Records for processing.
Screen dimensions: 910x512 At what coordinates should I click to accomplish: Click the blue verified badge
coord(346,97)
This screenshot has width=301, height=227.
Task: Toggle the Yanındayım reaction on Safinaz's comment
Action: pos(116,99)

Instructions to follow.
Line by line, return the whole listing without a single difference.

Answer.
Screen dimensions: 910x512 At what coordinates should I click to accomplish: Click the blue verified badge
coord(346,97)
This screenshot has width=301, height=227.
Task: Toggle the Yanındayım reaction on Safinaz's comment
Action: pos(116,99)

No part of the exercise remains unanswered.